Stored items from a collection
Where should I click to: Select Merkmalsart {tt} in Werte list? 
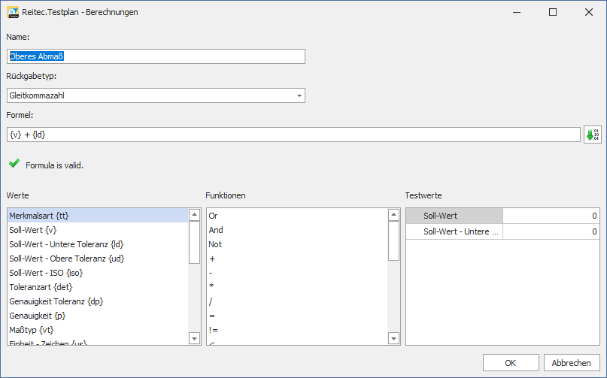click(x=97, y=216)
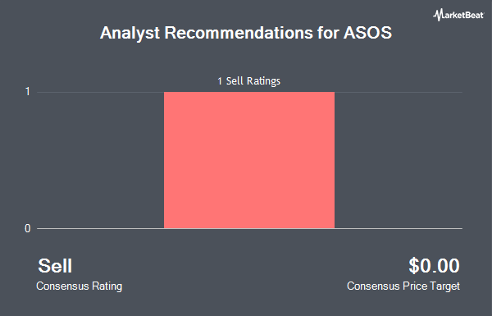Click the 'Beat' part of the MarketBeat watermark
Viewport: 492px width, 316px height.
pyautogui.click(x=473, y=15)
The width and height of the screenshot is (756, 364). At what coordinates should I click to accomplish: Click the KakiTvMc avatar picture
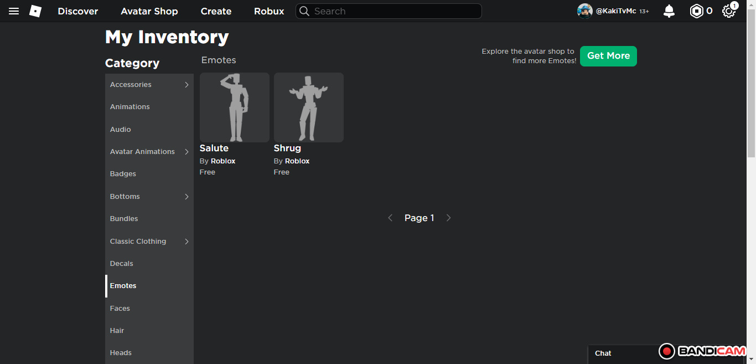pos(584,11)

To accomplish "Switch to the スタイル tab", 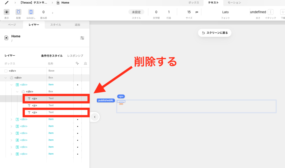I will pos(56,25).
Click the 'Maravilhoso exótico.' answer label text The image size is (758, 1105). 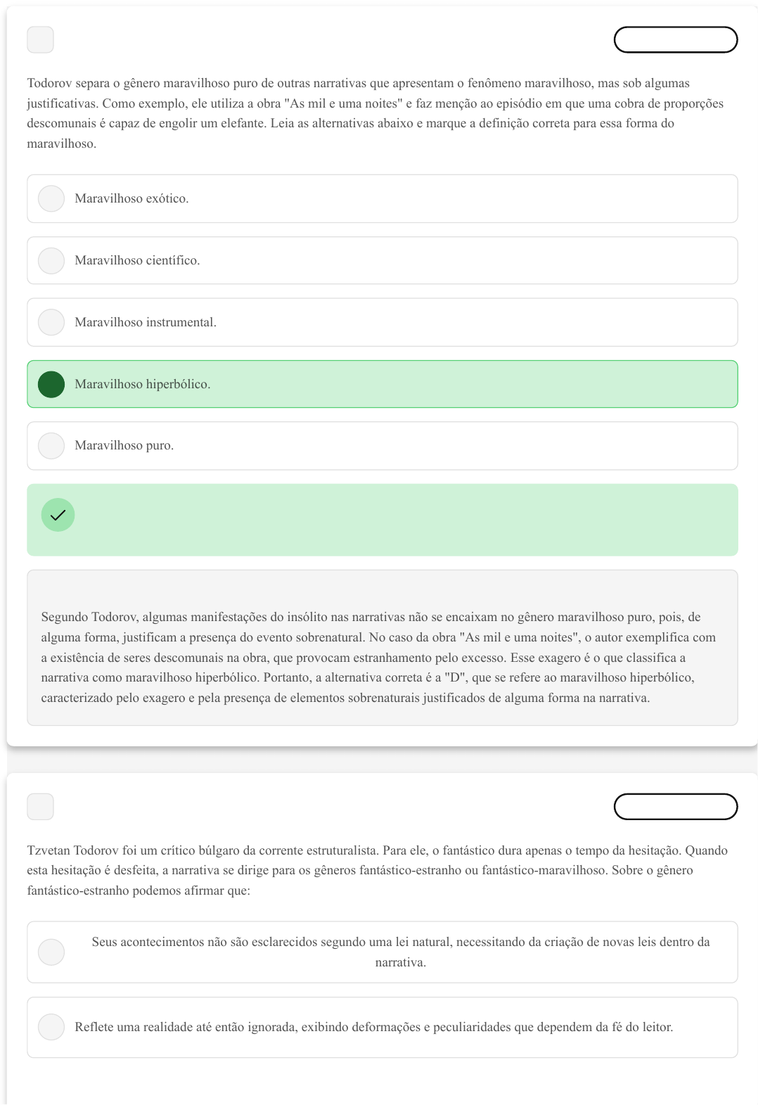click(x=131, y=199)
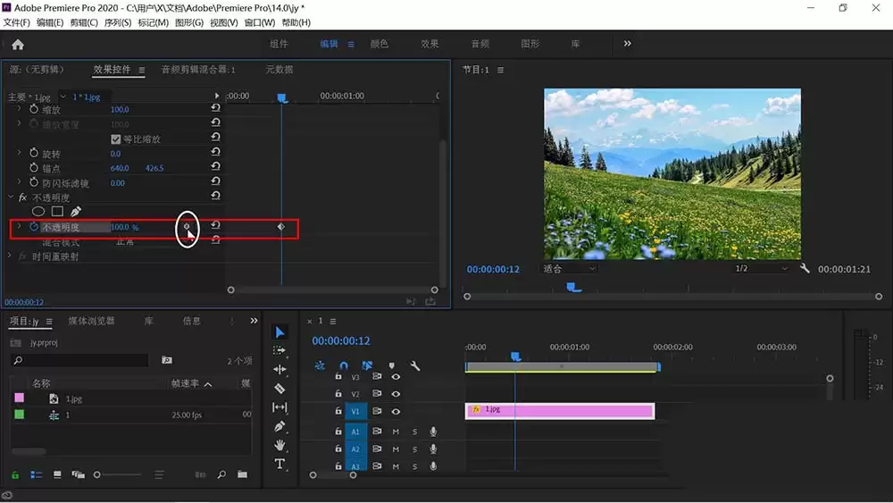Click the New Bin folder icon
Image resolution: width=893 pixels, height=503 pixels.
pos(243,474)
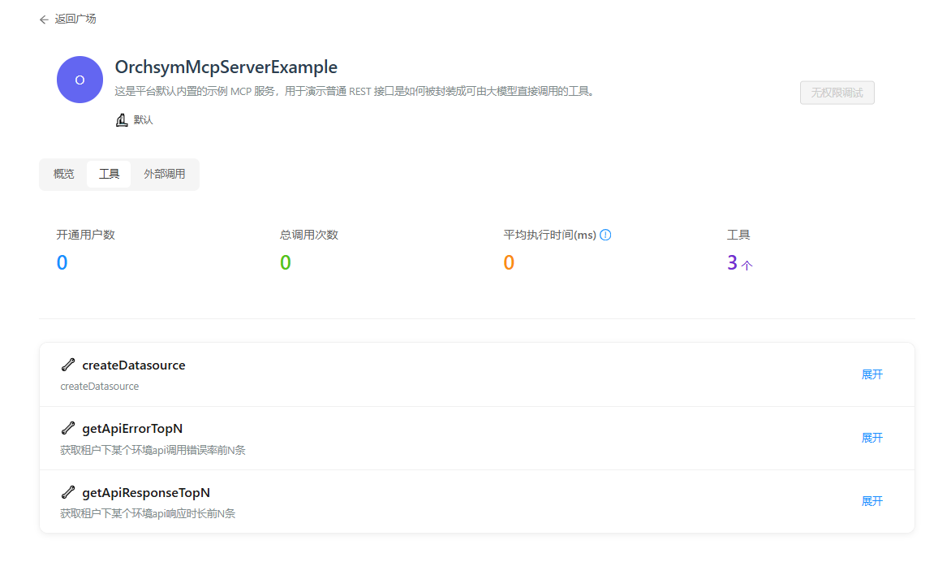Open the 外部调用 tab
Screen dimensions: 951x575
click(165, 173)
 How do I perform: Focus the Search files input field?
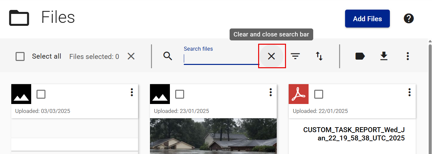click(220, 59)
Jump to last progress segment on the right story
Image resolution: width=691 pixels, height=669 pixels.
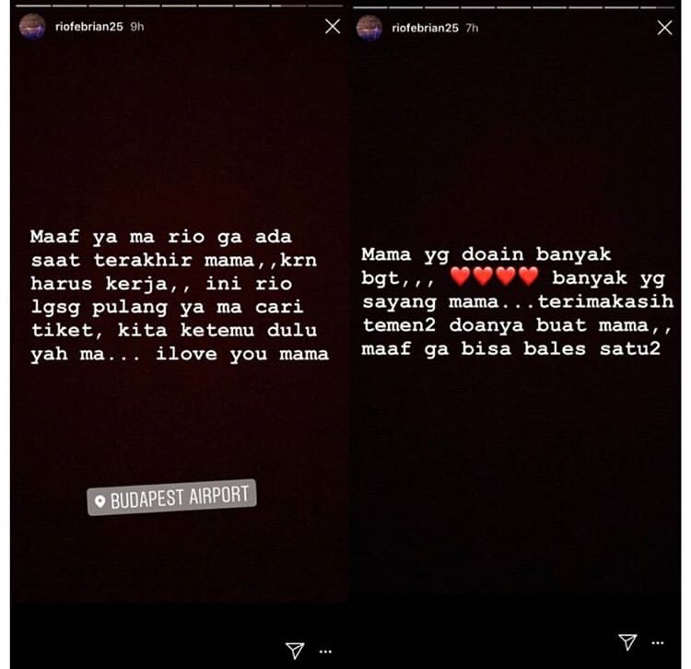point(657,7)
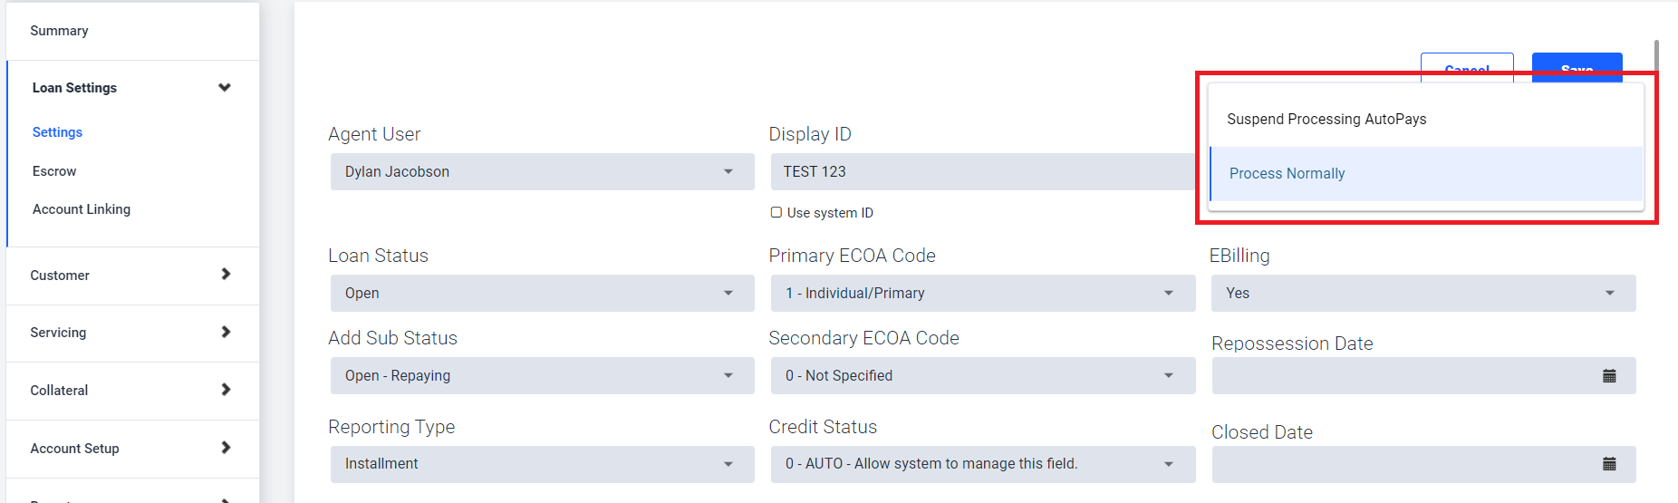
Task: Open Account Linking in sidebar
Action: click(x=82, y=209)
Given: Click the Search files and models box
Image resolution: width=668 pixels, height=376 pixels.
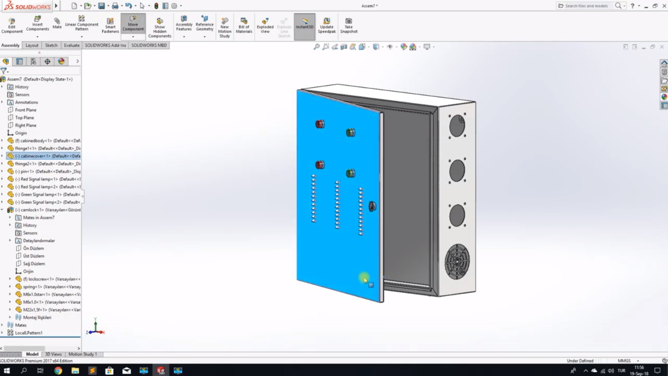Looking at the screenshot, I should click(x=586, y=6).
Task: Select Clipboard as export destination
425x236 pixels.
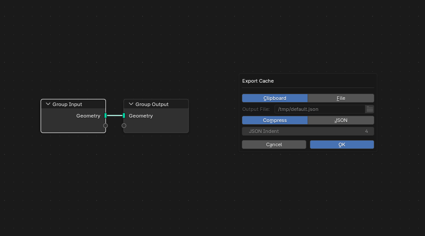Action: click(x=275, y=98)
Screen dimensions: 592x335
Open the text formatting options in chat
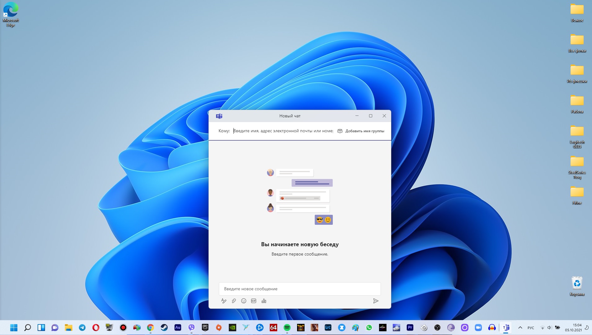coord(224,301)
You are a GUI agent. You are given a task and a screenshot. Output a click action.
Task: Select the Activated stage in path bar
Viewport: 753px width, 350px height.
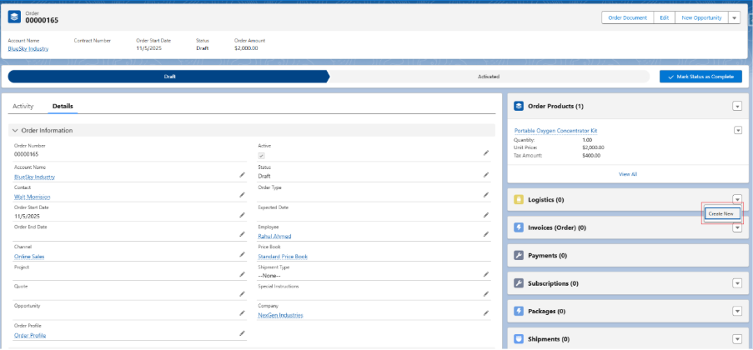tap(489, 77)
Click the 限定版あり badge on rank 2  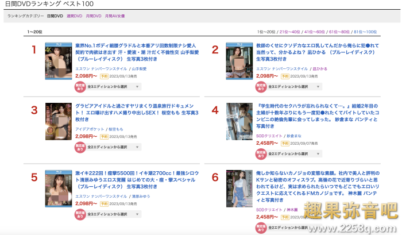[261, 87]
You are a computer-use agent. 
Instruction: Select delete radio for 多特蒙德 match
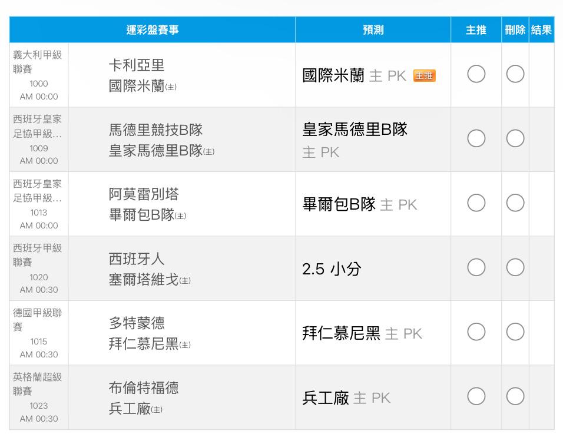515,332
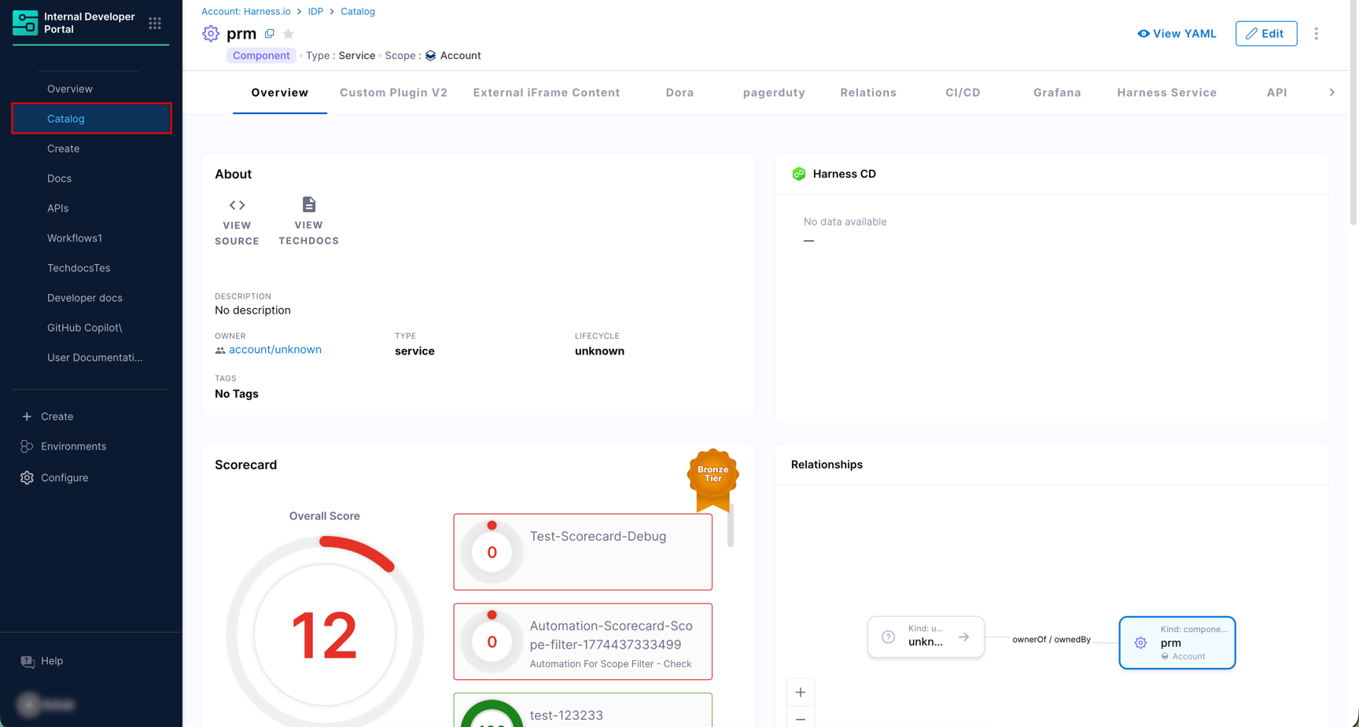Click the Overall Score gauge showing 12

coord(324,633)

■ Problem to solve
From the records above, copy each line that contains the word "agent".

■ Answer to the problem
You are a GUI agent. You are given a task and a screenshot. Output a click action.
You are a computer-use agent. 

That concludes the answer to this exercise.